Texto para ler >>
+===+

JOBIM, José - A VERDADE SOBRE SALAZAR. (Entrevistas concedidas em Paris pelo Sr. Affonso Costa, ex-presidente da Liga das Nações e antigo primeiro-ministro de Portugal). Prefacio de Danton Jobim. Rio, Calvino Filho, editor, 1934. In-8.º (19x12,5 cm) de 141, [3] p. ; E. 1.ª edição.
Importante contributo para história da política portuguesa nos alvores do Estado Novo, protagonizado por Afonso Costa - figura de proa da 1.ª República - que através de um conjunto de entrevistas concedidas a partir do exílio a um jornalista brasileiro, dá conta do seu "incómodo" com a situação vigente no país.
"Não sou amigo nem partidario do Sr. Affonso Costa. Reporter brasileiro, correspondente de jornaes brasileiros, não desejo immiscuir-me nos negocios internos de Portugal. Colhi, entretanto, um grande e expressivo depoimento sobre o momento politico portuguez. O ex-primeiro ministro e antigo presidente da Liga das Nações supportou durante annos o assédio que lhe movi. Não queria falar a estrangeiros sobre seu paiz. Ao fim de trez annos, capitulou. O que não obtivera a habilidade do jornalista conseguiu o odio contra a dictadura militar que, atacando-o, lhe nega o direito de defesa. E o Sr. Affonso Costa falou-me, concedendo a sua entrevista mais sensacional. Este livro é uma resposta ao "Salazar" do Sr. Antonio Ferro. Deveria compol-o um portuguez. Mas o estado totalitario do Doutor Salazar, pela sua propria estructura e finalidade, se attribue em Portugal o dominio absoluto dos prélos e das consciencias. Além do mais, a dictadura portugueza mantém um amplo e bem organisado serviço de propaganda entre nós. Creio, pois, que se deve conceder o direito de trazer ao publico brasileiro "a voz do outro sino"."
(Introdução)
"Neste livro o sr. Affonso Costa renova a sua velha crença nos destinos da democracia.
Si eu tivesse de tratar da personalidade politica do ex-primeiro ministro portuguez antes de ter deante dos olhos a série de entrevistas que ahi está, não o chamaria pura e simplesmente um democrata. Democrata e democracia são, em nosso tempo, expressões vagas, imprecisas, e, por isso, incolores, tão amplo o sentido que as conveniencias partidarias lhe emprestaram, sobretudo nas nossas jovens republicas da America Latina, e tão numerosos e evidentes têm sido os contrabandos de idéas e interesses sob esses rotulos honestos.
Recordando o seu passado republicano e as idéas que elle sustentou, teriamos preferido situal-o entre os authenticos jacobinos, cuja caracteristica fundamental é o culto da autoridade soberana do Estado, a necessidade da submissão de todos á lei, que emana da vontade popular, expressa através da igualdade politica, sem que se attenda ás differenciações de ordem economica e social. [...]
O estatismo exagerado que caracteriza a nossa época é levado a suffocar as liberdades individuaes. O sr. Salazar repete as variações do sr. Mussolini sobre as relações entre liberdade e autoridade, que, aliás, em si, não têm nada de novo.

+===+

Registos fornecidos >>
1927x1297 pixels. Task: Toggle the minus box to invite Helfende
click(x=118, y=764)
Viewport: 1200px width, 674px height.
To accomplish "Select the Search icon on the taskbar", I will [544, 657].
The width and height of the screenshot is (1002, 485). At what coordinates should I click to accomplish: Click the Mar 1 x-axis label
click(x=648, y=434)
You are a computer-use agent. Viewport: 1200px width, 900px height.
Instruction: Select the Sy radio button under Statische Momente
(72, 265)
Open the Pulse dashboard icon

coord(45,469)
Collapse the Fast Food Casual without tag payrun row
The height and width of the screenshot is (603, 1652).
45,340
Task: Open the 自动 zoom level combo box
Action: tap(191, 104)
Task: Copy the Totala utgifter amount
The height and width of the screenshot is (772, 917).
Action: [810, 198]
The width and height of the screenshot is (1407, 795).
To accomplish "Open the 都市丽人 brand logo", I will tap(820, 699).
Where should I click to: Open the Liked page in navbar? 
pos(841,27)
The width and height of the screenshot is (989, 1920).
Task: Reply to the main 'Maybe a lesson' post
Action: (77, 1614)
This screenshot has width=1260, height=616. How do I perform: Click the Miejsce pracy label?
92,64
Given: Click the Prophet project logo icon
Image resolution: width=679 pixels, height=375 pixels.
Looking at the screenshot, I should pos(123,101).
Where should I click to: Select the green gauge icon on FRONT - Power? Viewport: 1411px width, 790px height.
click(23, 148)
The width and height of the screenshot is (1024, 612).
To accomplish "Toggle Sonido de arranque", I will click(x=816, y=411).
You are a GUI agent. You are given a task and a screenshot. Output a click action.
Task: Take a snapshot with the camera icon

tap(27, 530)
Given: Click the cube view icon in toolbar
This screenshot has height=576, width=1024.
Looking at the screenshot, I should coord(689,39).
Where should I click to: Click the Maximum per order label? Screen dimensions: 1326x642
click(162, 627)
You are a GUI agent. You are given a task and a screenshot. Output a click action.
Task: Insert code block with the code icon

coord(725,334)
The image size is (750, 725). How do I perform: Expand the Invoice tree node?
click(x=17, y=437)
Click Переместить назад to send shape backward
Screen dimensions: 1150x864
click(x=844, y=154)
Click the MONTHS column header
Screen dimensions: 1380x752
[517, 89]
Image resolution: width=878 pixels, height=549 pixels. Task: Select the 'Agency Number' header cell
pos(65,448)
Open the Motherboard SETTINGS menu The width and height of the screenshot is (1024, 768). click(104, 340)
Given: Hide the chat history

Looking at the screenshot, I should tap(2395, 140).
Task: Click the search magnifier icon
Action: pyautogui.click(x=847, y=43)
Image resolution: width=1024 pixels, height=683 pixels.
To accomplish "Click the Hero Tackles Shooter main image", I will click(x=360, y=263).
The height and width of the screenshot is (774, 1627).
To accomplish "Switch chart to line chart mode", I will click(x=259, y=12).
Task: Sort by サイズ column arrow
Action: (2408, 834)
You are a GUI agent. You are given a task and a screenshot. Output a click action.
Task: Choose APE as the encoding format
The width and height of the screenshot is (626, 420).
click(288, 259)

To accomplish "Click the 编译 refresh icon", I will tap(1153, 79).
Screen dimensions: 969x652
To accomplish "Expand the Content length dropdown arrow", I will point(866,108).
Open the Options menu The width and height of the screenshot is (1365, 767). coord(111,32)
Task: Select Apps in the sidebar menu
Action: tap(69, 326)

+===+

O que fazer >> Cite, do texto sobre o livro A Verdade sobre Salazar, o trecho que começa em "(Introdução)" e segue até "esses rotulos honestos.". Os registos vêm de uma fonte diferente da do texto.

Resposta ao exercício >>
(Introdução)
"Neste livro o sr. Affonso Costa renova a sua velha crença nos destinos da democracia.
Si eu tivesse de tratar da personalidade politica do ex-primeiro ministro portuguez antes de ter deante dos olhos a série de entrevistas que ahi está, não o chamaria pura e simplesmente um democrata. Democrata e democracia são, em nosso tempo, expressões vagas, imprecisas, e, por isso, incolores, tão amplo o sentido que as conveniencias partidarias lhe emprestaram, sobretudo nas nossas jovens republicas da America Latina, e tão numerosos e evidentes têm sido os contrabandos de idéas e interesses sob esses rotulos honestos.